Brasília, 08/09/2006 (19h58) - O Presidente do Tribunal Superior Eleitoral (TSE), ministro Marco Aurélio, o Procurador-Geral da República, Antonio Fernando Souza, e o Secretário de Tecnologia da Informação, Giuseppe Janino Dutra, procederam no início da noite desta sexta-feira à assinatura e lacração digital do sistema eletrônico das 430 mil urnas que serão utilizadas nas eleições de outubro próximo.

Versão em áudio: Após a solenidade, o ministro Marco Aurélio concedeu entrevista coletiva aos jornalistas presentes, na qual reafirmou a lisura e a segurança da votação eletrônica. A íntegra da coletiva pode ser ouvida no site do TSE no seguinte caminho: www.tse.gov.br - Sala de Imprensa - Núcleo de Imprensa - Núcleo de Rádio. O arquivo está intitulado "Ouça a íntegra da coletiva do ministro Marco Aurélio hoje no TSE", com a data de 08/09.
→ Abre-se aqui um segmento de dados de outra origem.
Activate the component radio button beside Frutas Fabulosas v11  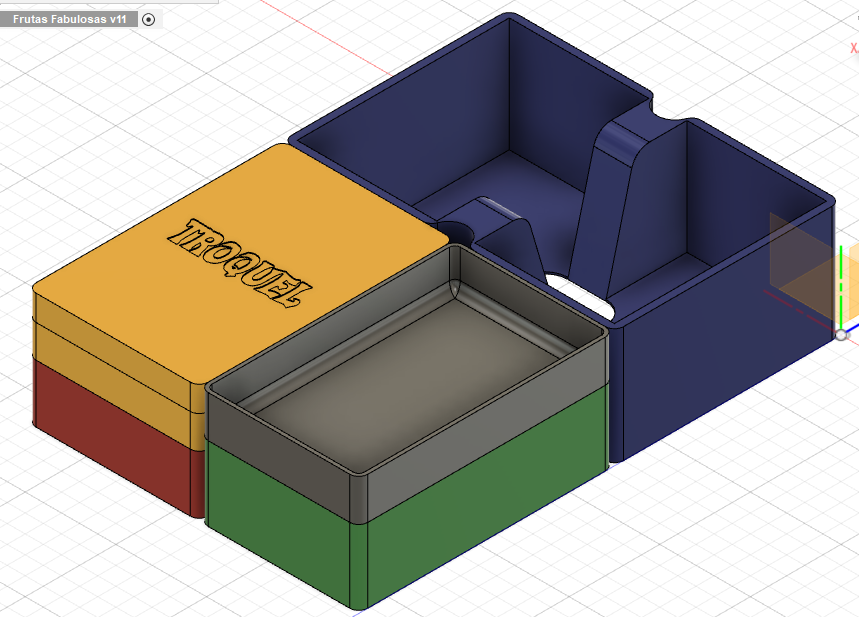pos(148,20)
Foi a segunda fase do processo de assinatura digital, iniciado no dia 31 de agosto, quando o ministro Marco Aurélio deu início à lacração digital para verificação e acompanhamento pelos representantes dos partidos políticos e coligações, além da Ordem dos Advogados do Brasil (OAB) e do Ministério Público Eleitoral.

Nesta sexta-feira, ocorreu o encerramento da lacração digital dos programas que serão enviados para os Tribunais Regionais Eleitorais (TREs) a partir do próximo domingo. Os programas serão agora reproduzidos em cópia de DVD para lacração física, em cofre do TSE, na próxima terça-feira (12).
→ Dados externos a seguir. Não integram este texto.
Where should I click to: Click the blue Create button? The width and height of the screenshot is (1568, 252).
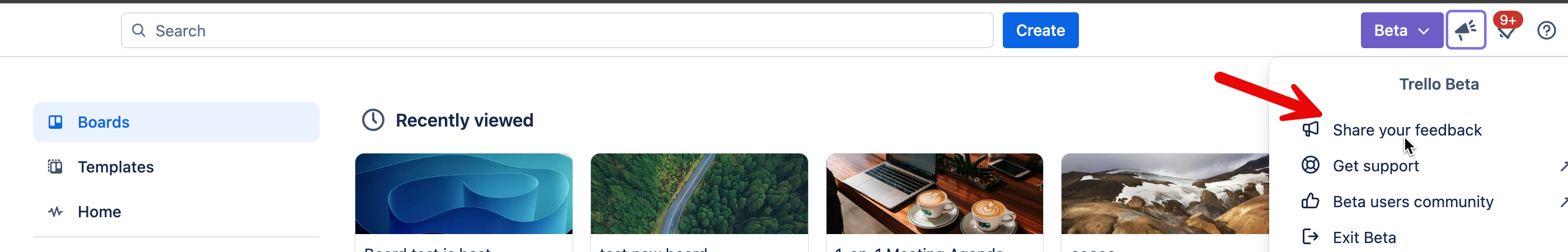1040,30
Na oportunidade, o ministro Marco Aurélio afirmou que a cerimônia representa mais um passo da Justiça Eleitoral no sentido da lisura e total transparência do sistema eletrônico. "Uma das experiências mais exitosas do país, na medida em que logramos afastar o manuseio das cédulas", a partir das eleições municipais de 1996. "De lá para cá, não tivemos nenhuma impugnação de substância, de peso" contra a lisura das urnas, enfatizou.

O presidente do TSE reafirmou que "as eleições no Brasil são seguras e transparentes", com o advento da votação eletrônica, mas admitiu que a segurança tecnológica pode ser ainda maior, considerando-se que as possibilidades de aperfeiçoamento são inesgotáveis.

Mecanismos de fiscalização
Para garantir que os programas utilizados nas urnas eletrônicas sejam os mesmos que foram apresentados e lacrados no TSE, há três mecanismos de verificação: os resumos digitais (hash), as assinaturas digitais e as cópias dos programas, guardadas em um cofre do Tribunal.

O resumo digital registra o número de caracteres de um programa. Caso haja alguma alteração, o tamanho do resumo é modificado, denunciando a alteração. Depois dos processos de compilação e assinatura digital dos programas de inteligência, o TSE gera os resumos digitais, entrega-os aos representantes dos partidos, da OAB e do Ministério Público e publica-os no site do Tribunal na internet.

Também ocorre a gravação dos programas e resumos digitais em mídias não regraváveis, para auditoria posterior se for necessário. As mídias são acondicionadas em invólucro lacrado, assinado pelos representantes do TSE e das entidades e agremiações, e armazenado em cofre da Secretaria de Tecnologia da Informação.